[Task material]

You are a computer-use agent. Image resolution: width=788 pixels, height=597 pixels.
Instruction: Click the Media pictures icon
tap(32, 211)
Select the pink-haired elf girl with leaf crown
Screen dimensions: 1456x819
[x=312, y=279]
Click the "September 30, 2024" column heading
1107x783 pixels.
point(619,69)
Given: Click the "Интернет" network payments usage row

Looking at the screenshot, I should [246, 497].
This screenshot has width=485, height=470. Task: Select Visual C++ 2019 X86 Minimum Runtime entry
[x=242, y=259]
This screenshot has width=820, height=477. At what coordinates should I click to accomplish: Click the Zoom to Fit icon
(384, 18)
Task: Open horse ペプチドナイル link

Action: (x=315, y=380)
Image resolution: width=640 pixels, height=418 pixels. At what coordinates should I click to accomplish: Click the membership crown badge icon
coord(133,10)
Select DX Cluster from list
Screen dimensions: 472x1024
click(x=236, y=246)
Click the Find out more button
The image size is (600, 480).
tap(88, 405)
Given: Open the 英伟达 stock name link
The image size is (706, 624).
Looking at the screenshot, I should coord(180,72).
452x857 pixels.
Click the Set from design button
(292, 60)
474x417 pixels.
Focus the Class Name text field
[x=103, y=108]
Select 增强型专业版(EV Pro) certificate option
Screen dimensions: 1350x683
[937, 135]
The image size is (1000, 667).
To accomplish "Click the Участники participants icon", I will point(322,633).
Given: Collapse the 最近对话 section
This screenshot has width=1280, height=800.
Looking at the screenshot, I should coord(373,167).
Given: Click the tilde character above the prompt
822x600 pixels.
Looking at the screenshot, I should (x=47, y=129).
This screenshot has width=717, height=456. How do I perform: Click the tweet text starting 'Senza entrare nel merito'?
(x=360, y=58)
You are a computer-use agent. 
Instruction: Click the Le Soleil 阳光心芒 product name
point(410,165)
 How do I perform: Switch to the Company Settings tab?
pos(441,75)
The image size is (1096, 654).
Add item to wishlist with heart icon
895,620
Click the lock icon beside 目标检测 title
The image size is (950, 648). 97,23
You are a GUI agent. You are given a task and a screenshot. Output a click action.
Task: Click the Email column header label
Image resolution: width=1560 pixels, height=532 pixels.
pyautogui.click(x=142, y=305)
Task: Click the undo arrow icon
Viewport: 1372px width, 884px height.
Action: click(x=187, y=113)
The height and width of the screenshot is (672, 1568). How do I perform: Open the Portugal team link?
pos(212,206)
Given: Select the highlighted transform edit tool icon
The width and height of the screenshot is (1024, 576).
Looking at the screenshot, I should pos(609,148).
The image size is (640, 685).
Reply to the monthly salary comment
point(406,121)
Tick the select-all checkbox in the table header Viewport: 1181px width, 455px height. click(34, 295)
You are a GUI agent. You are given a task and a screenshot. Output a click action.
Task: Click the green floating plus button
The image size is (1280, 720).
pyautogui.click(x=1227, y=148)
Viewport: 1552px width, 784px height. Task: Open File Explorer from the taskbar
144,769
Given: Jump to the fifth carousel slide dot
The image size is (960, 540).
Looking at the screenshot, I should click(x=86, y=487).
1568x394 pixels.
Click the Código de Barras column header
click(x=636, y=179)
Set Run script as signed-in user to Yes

[/Task material]

Task details ::
Repeating the listing in full, word for word, is the required output.

Exercise output ::
You are a computer-use agent. Image resolution: width=788 pixels, height=597 pixels.
Instruction: Click the Media pictures icon
tap(32, 211)
Select the pink-haired elf girl with leaf crown
Screen dimensions: 1456x819
[x=312, y=279]
Click the "September 30, 2024" column heading
1107x783 pixels.
point(619,69)
Given: Click the "Интернет" network payments usage row

Looking at the screenshot, I should [246, 497].
This screenshot has width=485, height=470. Task: Select Visual C++ 2019 X86 Minimum Runtime entry
[x=242, y=259]
This screenshot has width=820, height=477. At what coordinates should I click to accomplish: Click the Zoom to Fit icon
(384, 18)
Task: Open horse ペプチドナイル link

Action: (x=315, y=380)
Image resolution: width=640 pixels, height=418 pixels. At what coordinates should I click to accomplish: Click the membership crown badge icon
coord(133,10)
Select DX Cluster from list
Screen dimensions: 472x1024
click(x=236, y=246)
Click the Find out more button
The image size is (600, 480).
tap(88, 405)
Given: Open the 英伟达 stock name link
The image size is (706, 624).
Looking at the screenshot, I should coord(180,72).
452x857 pixels.
Click the Set from design button
(292, 60)
474x417 pixels.
Focus the Class Name text field
[x=103, y=108]
Select 增强型专业版(EV Pro) certificate option
Screen dimensions: 1350x683
[937, 135]
The image size is (1000, 667).
To accomplish "Click the Участники participants icon", I will point(322,633).
Given: Collapse the 最近对话 section
This screenshot has width=1280, height=800.
Looking at the screenshot, I should coord(373,167).
Given: Click the tilde character above the prompt
822x600 pixels.
Looking at the screenshot, I should (x=47, y=129).
This screenshot has width=717, height=456. How do I perform: Click the tweet text starting 'Senza entrare nel merito'?
(x=360, y=58)
You are a computer-use agent. 
Instruction: Click the Le Soleil 阳光心芒 product name
point(410,165)
 How do I perform: Switch to the Company Settings tab?
pos(441,75)
The image size is (1096, 654).
Add item to wishlist with heart icon
895,620
Click the lock icon beside 目标检测 title
The image size is (950, 648). 97,23
You are a GUI agent. You are given a task and a screenshot. Output a click action.
Task: Click the Email column header label
Image resolution: width=1560 pixels, height=532 pixels.
pyautogui.click(x=142, y=305)
Task: Click the undo arrow icon
Viewport: 1372px width, 884px height.
Action: click(x=187, y=113)
The height and width of the screenshot is (672, 1568). How do I perform: Open the Portugal team link?
pos(212,206)
Given: Select the highlighted transform edit tool icon
The width and height of the screenshot is (1024, 576).
Looking at the screenshot, I should pos(609,148).
The image size is (640, 685).
Reply to the monthly salary comment
point(406,121)
Tick the select-all checkbox in the table header Viewport: 1181px width, 455px height. click(34, 295)
You are a GUI agent. You are given a task and a screenshot. Output a click action.
Task: Click the green floating plus button
The image size is (1280, 720).
pyautogui.click(x=1227, y=148)
Viewport: 1552px width, 784px height. Task: Open File Explorer from the taskbar
144,769
Given: Jump to the fifth carousel slide dot
The image size is (960, 540).
Looking at the screenshot, I should click(x=86, y=487).
1568x394 pixels.
Click the Código de Barras column header
click(x=636, y=179)
Set Run script as signed-in user to Yes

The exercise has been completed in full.